Wir fragen die Bundesregierung:
Fragen19
Wie viele Anfragen auf der Grundlage des Informationsfreiheitsgesetzes haben die einzelnen Bundesministerien seit dem 1. Januar 2006 erhalten, und in wie vielen Fällen wurde bislang eine Auskunft erteilt, teilweise erteilt bzw. abgelehnt?
Was waren die Hauptgründe für eine nur teilweise Informationserteilung bzw. für eine Ablehnung des Informationsantrags?
In wie vielen Fällen wurde gegen die ablehnende Entscheidung Widerspruch eingelegt bzw. Verpflichtungsklage erhoben, und wie sind diese Verfahren, soweit abgeschlossen, ausgegangen?
In wie vielen Fällen und mit welchem Ergebnis wurde der Bundesbeauftragte für die Informationsfreiheit mit der Begründung, das Recht auf Informationszugang sei verletzt, angerufen?
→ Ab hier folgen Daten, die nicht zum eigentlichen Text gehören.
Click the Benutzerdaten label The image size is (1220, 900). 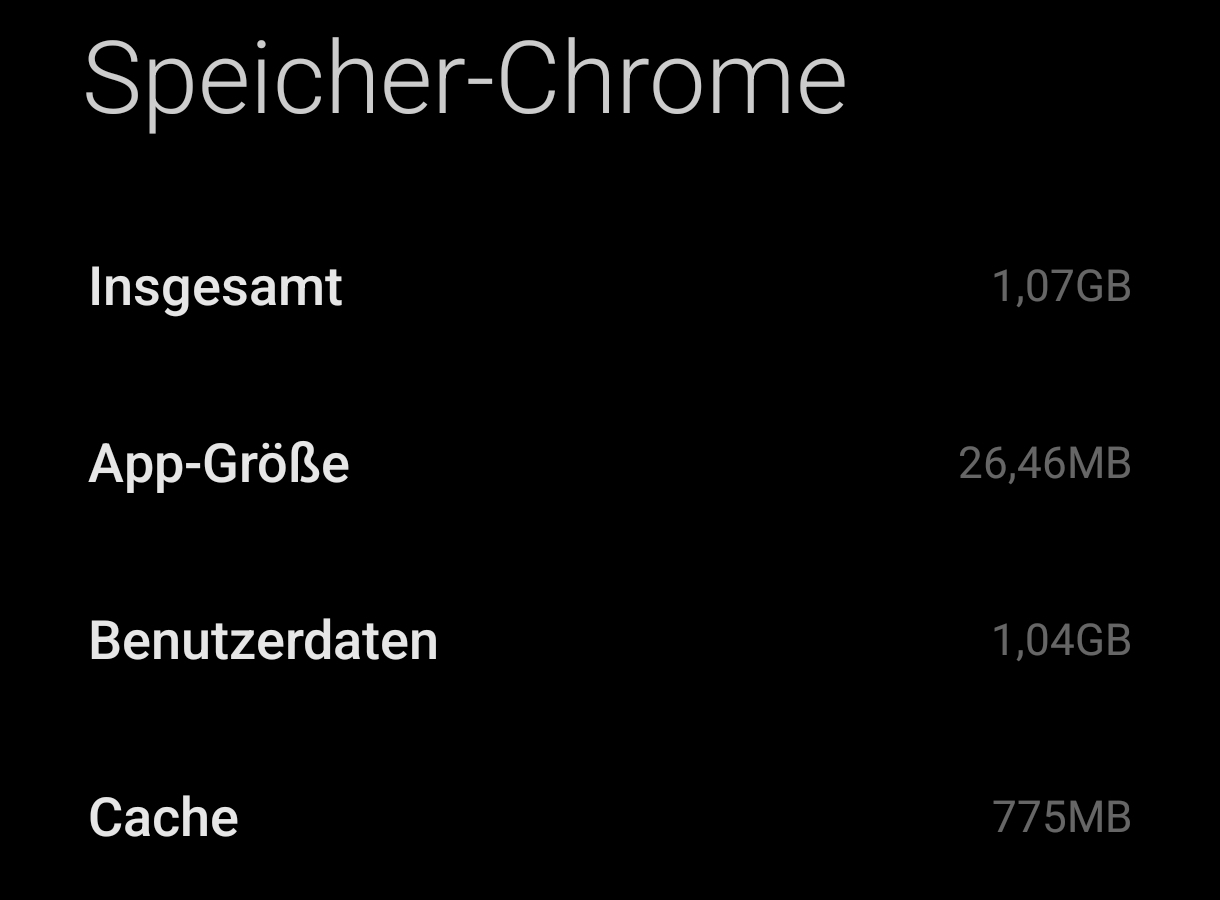coord(262,640)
Wie beurteilt die Bundesregierung die Handhabung des Informationsfreiheitsgesetzes in den Bundesbehörden, insbesondere hält sie diese für zu restriktiv, und falls ja, warum, falls nein, warum nicht?
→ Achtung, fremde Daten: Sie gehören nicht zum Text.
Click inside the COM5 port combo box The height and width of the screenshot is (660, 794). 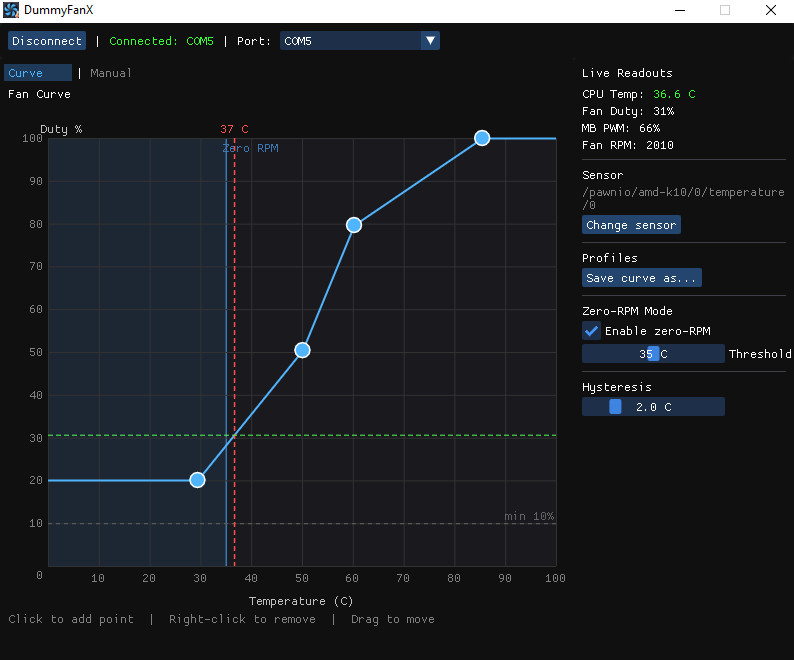click(x=349, y=41)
Wie bewertet die Bundesregierung die Weigerung des Bundesministeriums für Verkehr, Bau und Stadtentwicklung, den Toll-Collect-Vertrag herauszugeben vor dem Hintergrund des erklärten Ziels des Informationsfreiheitsgesetzes, staatliches Handeln für die Bürgerinnen und Bürger transparenter zu machen?
Wie bewertet die Bundesregierung den Hinweis auf die mit Toll Collect vereinbarte Vertraulichkeit des Vertrags, insbesondere vor dem Hintergrund, dass Toll Collect auch staatliche Aufgaben im Wege der Beleihung ausführt und somit sogar selbst ausdrücklich vom Informationsfreiheitsgesetz zur Herausgabe von Informationen verpflichtet wäre?
Hält die Bundesregierung es für zulässig und mit dem Sinn und Zweck des Gesetzes für vereinbar, wenn über den Weg der Aufgabenerteilung an Private, mit denen Verträge geschlossen werden, das Informationsfreiheitsgesetz umgangen wird?
Welche Konsequenzen will die Bundesregierung aus der Tatsache ziehen, dass das Bundesministerium für Verkehr, Bau und Stadtentwicklung nach eigener Aussage nicht über den notwendigen Sachverstand verfügt, geheimhaltungsbedürftige Passagen zu schwärzen?
Aus welchen Gründen könnte nach Meinung der Bundesregierung bei Herausgabe des Toll-Collect-Vertrages das anhängige Schiedsverfahren zwischen Bund und Toll Collect gefährdet werden?
Wie bewertet die Bundesregierung das „Grünbuch zur Europäischen Transparenzinitiative“, welches die EU-Kommission vorgelegt hat?
Wie beurteilt die Bundesregierung das deutsche Informationsfreiheitsrecht in Bezug auf die Vorstellungen der EU-Kommission zu mehr Transparenz bei der Verteilung von EU-Mitteln?
Welche Kenntnisse hat die Bundesregierung über die Bewertung der einzelnen Bundesländer hinsichtlich des „Grünbuchs zur Europäischen Transparenzinitiative“ der EU-Kommission?
Welchen Einfluss hat die Bundesregierung auf die Umsetzung des „Grünbuchs zur Europäischen Transparenzinitiative“?
Wie will die Bundesregierung gemeinsam mit den Ländern die Europäische Transparenzinitiative umsetzen, insbesondere wie will sie dafür sorgen, mehr Informationsfreiheitsrechte in allen Bundesländern zu gewährleisten?
Plant die Bundesregierung aufgrund der nationalen Erfahrungen mit den Informationsfreiheitsgesetzen des Bundes und der Länder sowie nunmehr vor dem Hintergrund der Europäischen Transparenzinitiative Änderungen im Informationsfreiheitsrecht, und falls ja, welche, falls nein, warum nicht?
Wie beurteilt die Bundesregierung die Wirkung des Informationsfreiheitsgesetzes auf mehr Transparenz staatlichen Handelns bezogen auf die Behördenorganisation und die behördlichen Abläufe, insbesondere im Hinblick auf neue Aufgabenverteilungen in den betroffenen Behörden und deren Umgang mit Informationen?
In welchem Umfang haben die Behörden von der Möglichkeit und der Verpflichtung zur Veröffentlichung von Informationen über das Internet nach dem Informationsfreiheitsgesetz Gebrauch gemacht, und hat dies nach Auffassung der Bundesregierung zu mehr Transparenz und Offenheit geführt?
Welche Bundesländer, die nicht bereits über ein Informationsfreiheitsgesetz verfügen, planen nach Kenntnis der Bundesregierung die Einführung eines solchen Gesetzes?